= Teodors Eniņš =

Teodors Eniņš (December 6, 1934 in Liepāja - September 24, 2008 in Liepāja) — was a Latvian doctor, neurosurgeon, former mayor of Liepāja and former Minister of Welfare of Latvia. He was awarded the Order of the Three Stars (III class) in 2001.

Eniņš was born in Liepāja on 6 December 1934. His father was a building technician, the mother was a housewife, he also had a brother Andris (composer) and a sister Ruta. His grandmother Margrieta saved two Jewish men during the German occupation in World War II, for which T. Eniņš received the Righteous Among the Nations award from Yad Vashem.
From 1950 to 1954 he studied at the 1st Liepāja school and simultaneously at the Liepāja Music School in the class of wind instruments. Later, from 1954 to 1960 he studied at Riga Medical Institute, receiving the doctor's diploma. His name is written in the history of Latvian medicine as the inventor of the magnetic impulse therapy. He worked in medicine for more than 30 years.

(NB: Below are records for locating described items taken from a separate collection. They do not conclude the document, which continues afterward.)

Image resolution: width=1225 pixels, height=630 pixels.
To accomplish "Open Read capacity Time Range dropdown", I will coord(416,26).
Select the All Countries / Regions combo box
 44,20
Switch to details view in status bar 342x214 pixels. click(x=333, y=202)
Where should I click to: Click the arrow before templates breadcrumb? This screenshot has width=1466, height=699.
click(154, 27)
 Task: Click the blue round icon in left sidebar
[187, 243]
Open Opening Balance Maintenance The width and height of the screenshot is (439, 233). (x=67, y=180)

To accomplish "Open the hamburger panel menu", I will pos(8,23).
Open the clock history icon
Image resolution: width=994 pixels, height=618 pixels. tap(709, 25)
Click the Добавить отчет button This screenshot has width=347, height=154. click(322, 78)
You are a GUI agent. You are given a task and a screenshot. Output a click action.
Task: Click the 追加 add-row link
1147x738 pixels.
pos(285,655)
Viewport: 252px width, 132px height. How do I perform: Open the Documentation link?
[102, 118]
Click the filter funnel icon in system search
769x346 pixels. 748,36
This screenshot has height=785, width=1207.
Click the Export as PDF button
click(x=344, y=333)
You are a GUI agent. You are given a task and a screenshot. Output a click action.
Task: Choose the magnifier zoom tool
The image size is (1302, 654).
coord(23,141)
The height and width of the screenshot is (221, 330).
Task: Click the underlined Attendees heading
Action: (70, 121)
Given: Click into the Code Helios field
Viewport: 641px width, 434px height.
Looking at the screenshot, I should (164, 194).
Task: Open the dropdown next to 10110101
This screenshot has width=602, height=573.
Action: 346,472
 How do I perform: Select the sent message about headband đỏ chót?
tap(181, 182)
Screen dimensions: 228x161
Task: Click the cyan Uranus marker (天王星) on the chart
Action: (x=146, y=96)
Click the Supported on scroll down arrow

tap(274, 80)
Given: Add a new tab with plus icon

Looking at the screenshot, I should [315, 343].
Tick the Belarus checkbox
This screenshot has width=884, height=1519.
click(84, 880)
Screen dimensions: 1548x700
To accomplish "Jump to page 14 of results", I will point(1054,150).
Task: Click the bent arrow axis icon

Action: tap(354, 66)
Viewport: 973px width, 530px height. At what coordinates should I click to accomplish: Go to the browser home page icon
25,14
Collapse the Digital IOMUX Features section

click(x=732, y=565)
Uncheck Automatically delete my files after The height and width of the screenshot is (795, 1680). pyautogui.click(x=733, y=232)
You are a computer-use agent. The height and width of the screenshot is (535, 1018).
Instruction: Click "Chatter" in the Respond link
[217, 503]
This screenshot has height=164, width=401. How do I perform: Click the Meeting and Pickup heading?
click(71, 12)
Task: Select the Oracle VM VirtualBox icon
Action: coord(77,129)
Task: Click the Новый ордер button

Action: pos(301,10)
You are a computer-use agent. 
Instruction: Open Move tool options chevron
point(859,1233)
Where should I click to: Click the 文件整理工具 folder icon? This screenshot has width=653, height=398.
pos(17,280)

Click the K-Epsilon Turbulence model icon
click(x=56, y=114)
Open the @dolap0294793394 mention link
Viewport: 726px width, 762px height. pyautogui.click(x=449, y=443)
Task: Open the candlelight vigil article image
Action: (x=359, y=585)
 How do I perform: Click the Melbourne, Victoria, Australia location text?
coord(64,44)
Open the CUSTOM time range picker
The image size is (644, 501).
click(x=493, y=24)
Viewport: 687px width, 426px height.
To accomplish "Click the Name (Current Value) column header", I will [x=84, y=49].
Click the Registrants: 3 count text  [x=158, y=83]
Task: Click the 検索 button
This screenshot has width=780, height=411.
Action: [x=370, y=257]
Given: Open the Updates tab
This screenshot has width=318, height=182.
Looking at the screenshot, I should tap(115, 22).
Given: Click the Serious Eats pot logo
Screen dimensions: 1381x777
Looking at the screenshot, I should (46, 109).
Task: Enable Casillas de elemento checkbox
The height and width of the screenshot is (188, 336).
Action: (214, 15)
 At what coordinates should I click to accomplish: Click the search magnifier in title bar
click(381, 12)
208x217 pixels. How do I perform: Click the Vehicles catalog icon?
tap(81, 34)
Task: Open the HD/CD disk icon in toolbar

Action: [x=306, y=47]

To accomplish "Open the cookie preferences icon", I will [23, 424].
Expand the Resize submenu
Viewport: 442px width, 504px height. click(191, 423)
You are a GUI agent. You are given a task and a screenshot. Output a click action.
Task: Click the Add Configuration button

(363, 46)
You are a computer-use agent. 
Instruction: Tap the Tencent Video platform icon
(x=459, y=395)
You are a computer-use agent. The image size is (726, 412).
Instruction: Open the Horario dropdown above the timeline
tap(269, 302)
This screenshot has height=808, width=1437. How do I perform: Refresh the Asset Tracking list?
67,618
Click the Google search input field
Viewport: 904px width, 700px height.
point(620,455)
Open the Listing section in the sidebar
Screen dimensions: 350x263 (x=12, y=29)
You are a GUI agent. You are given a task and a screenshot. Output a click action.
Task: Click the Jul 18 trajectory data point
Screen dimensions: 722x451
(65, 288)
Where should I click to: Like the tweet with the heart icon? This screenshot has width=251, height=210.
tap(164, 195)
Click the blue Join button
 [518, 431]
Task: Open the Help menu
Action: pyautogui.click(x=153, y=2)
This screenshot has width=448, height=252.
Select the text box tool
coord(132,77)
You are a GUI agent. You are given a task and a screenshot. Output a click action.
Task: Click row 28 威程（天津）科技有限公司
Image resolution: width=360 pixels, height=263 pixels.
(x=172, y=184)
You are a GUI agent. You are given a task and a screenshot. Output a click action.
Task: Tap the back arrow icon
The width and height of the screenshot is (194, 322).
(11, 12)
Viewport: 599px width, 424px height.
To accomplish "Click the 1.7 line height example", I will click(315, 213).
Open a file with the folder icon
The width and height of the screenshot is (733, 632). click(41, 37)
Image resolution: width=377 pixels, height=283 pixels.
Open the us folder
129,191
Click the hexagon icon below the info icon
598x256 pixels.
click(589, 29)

He was the Head of the Traumatology-Orthopedics department at the Liepāja Central Hospital where he worked as a surgeon and neurosurgeon.

== Political career ==

In 1988, Eniņš was one of the organizers of the Liepāja branch of the Popular Front of Latvia, he was the co-chief and later (1990–1991) the chief of the organization. In March 1990, he was elected a deputy of the Supreme Council of the Republic of Latvia. He was the deputy chief of the Social Security and Health protection commission. On 19 November 1991 he was appointed as the Minister of Welfare of the Republic of Latvia. His term ended in August 1993. Later he returned to Liepāja and worked as a doctor in Liepāja Central Hospital. In 1994 Eniņš was elected as a Mayor of Liepāja City Council. He held this post until 1997.

During the last years of his life he spent a lot of his time in the family country estate "Ramati" in Sieksāte, Kuldiga district. Teodors Eniņš had a wife Aina (née Lamberts) and two children - Dace (GP, internist) and Dzintars (interior designer, died in 1986). He has 4 granddaughters.